▶ TEXT EXCERPT:
::::::::::
Lynxacarus radovskyi mites in feral cats: a study of diagnostic methods, preferential body locations, co-infestations and prevalence.

Abstract

Background - Lynxacarus radovskyi (fur mites) are ectoparasites found on the hair shafts of cats living in tropical environments. Diagnosis is via microscopic examination of hairs. Various anatomical areas have been reported to harbour these mites. Objectives - To assess adhesive tape impressions and trichograms for detecting L. radovskyi and co-infestations; to determine host body predilection sites and affected gender; to determine prevalence of L. radovskyi in a feral cat population. Animals - 121 feral cats in a trap, neuter and release programme. Methods - After cats were premedicated for surgical sterilization, hairs from seven to nine body sites were removed from each cat using adhesive tape impression and trichogram techniques. Samples were examined at 10-100Ă— magnification using compound or stereo microscopes. Results - The prevalence of L. radovskyi was 71% (86 of 121) within the feral cat population. Tape impressions identified 75 cats; trichograms identified 56 cats. There were fewer false negative results with tape impressions. Caudal body sites were more likely to be positive, with the perianal area being the most commonly affected. Males and females were infested equally. Tape impressions identified more Cheyletiella blakei infestations and both methods identified some Felicola felis infestations. Conclusions and clinical importance - Tape impressions were easier to perform and identified more L. radovskyi positive cats and more co-infestations. Hairs from the perianal area and other caudal body sites are most likely to harbour L. radovskyi. Within this feral cat population, L. radovskyi was a common infestation.
::::::::::
Condense the paragraph of the fur mite abstract that begins "Background - Lynxacarus radovskyi" into a bulleted list of its main facts.

▶ SOURCE DATA:
::::::::::
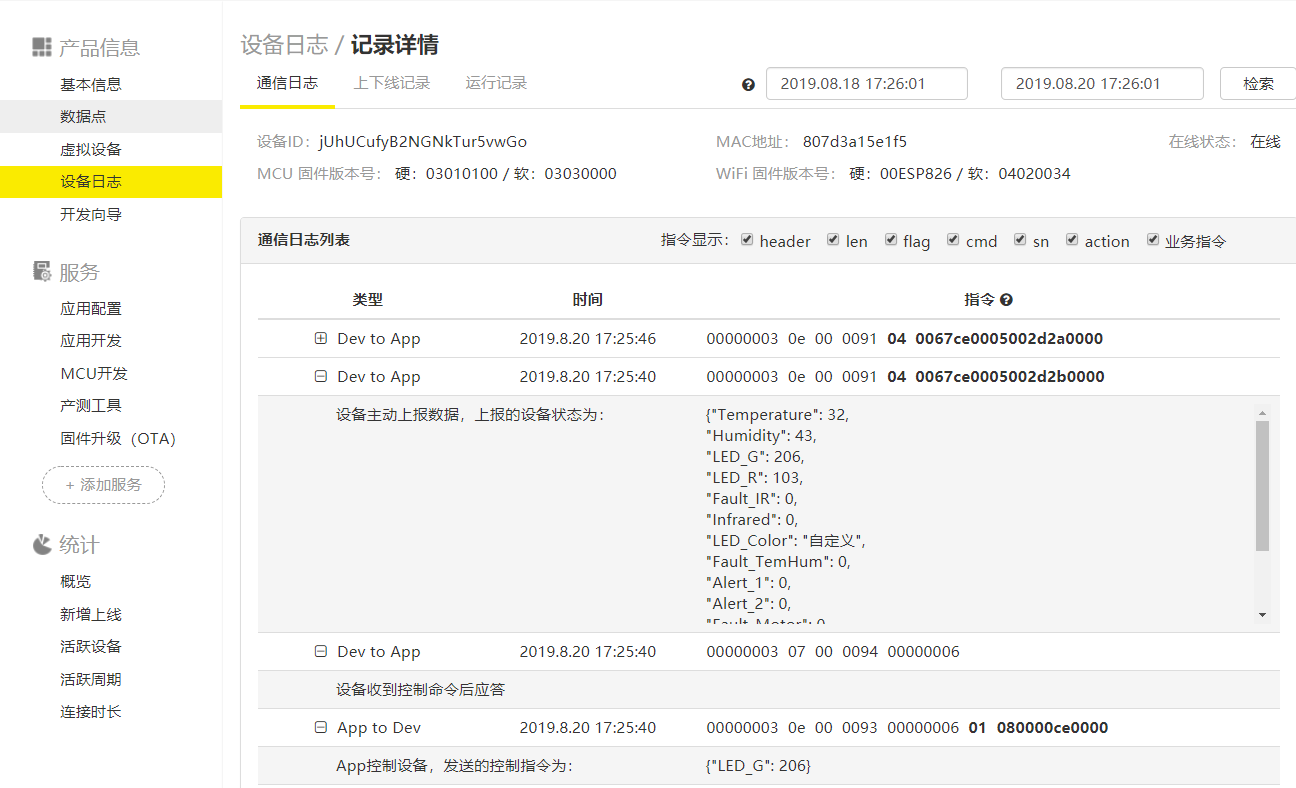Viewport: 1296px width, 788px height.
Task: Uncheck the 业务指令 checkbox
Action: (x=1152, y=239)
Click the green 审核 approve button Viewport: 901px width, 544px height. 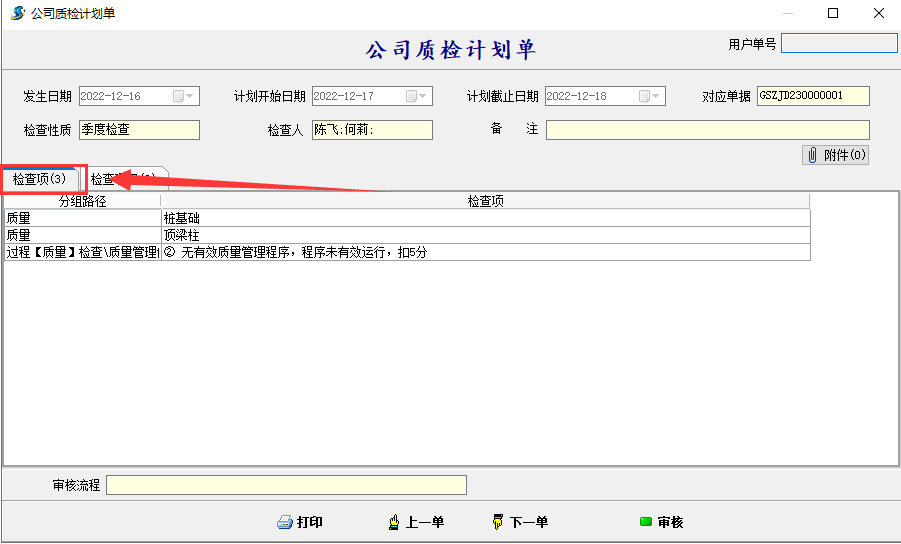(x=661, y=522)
::::::::::
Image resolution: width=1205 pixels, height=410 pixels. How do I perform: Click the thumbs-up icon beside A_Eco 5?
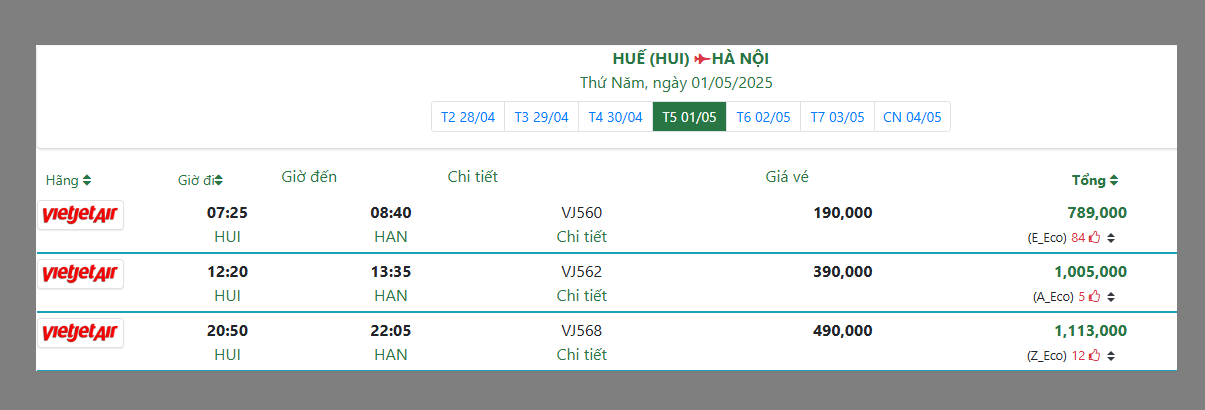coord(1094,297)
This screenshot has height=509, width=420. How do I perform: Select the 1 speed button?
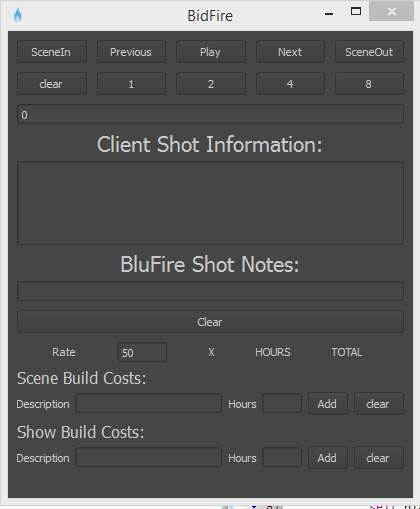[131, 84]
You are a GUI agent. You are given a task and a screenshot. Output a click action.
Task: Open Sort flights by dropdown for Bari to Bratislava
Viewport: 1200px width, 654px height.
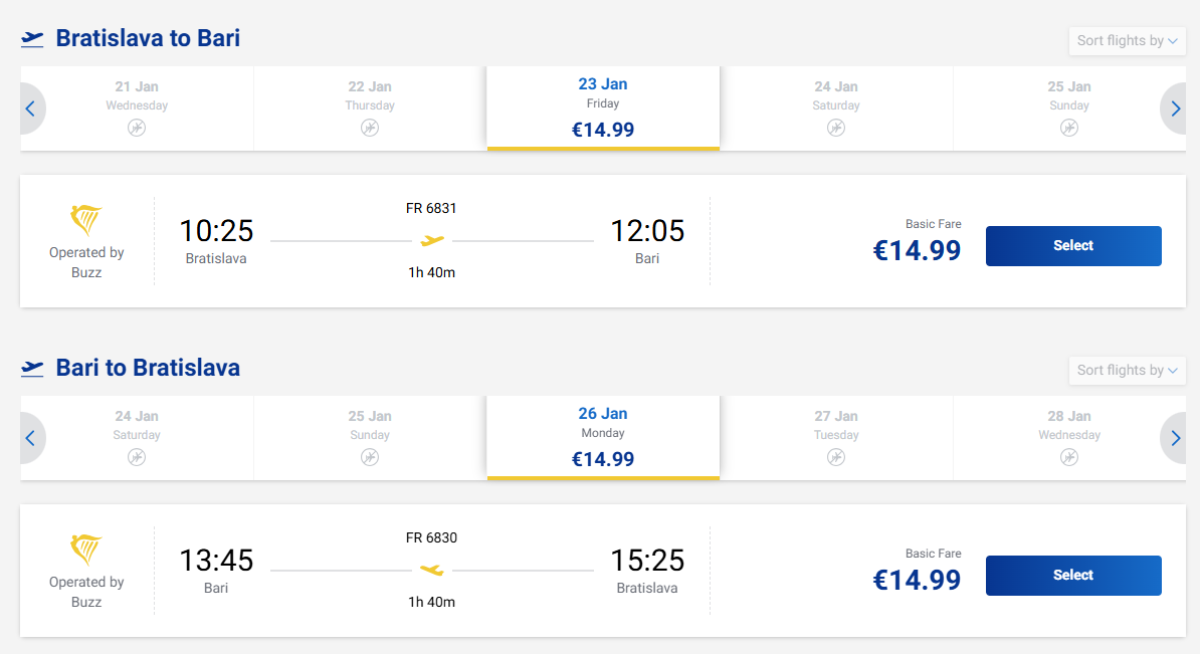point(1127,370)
::::::::::
▶ ANSWER SPACE:
- Lynxacarus radovskyi fur mites live on the hair shafts of cats in tropical environments and are diagnosed by microscopic examination of hairs.
- The study compared adhesive tape impressions with trichograms for detecting the mites and co-infestations. It also sought the preferred body sites, the affected gender and the prevalence in a feral cat population.
- The subjects were 121 feral cats in a trap, neuter and release programme.
- After premedication for surgical sterilization, hairs were collected from seven to nine body sites on each cat using both techniques and examined under compound or stereo microscopes.
- Prevalence was 71% (86 of 121 cats).
- Tape impressions identified 75 infested cats and trichograms identified 56. Tape impressions produced fewer false negatives.
- Caudal body sites were most often positive, especially the perianal area. Males and females were infested equally.
- Tape impressions found more Cheyletiella blakei infestations. Both methods found some Felicola felis infestations.
- Conclusion: tape impressions were easier to perform and detected more infested cats and co-infestations. L. radovskyi was a common infestation in this population.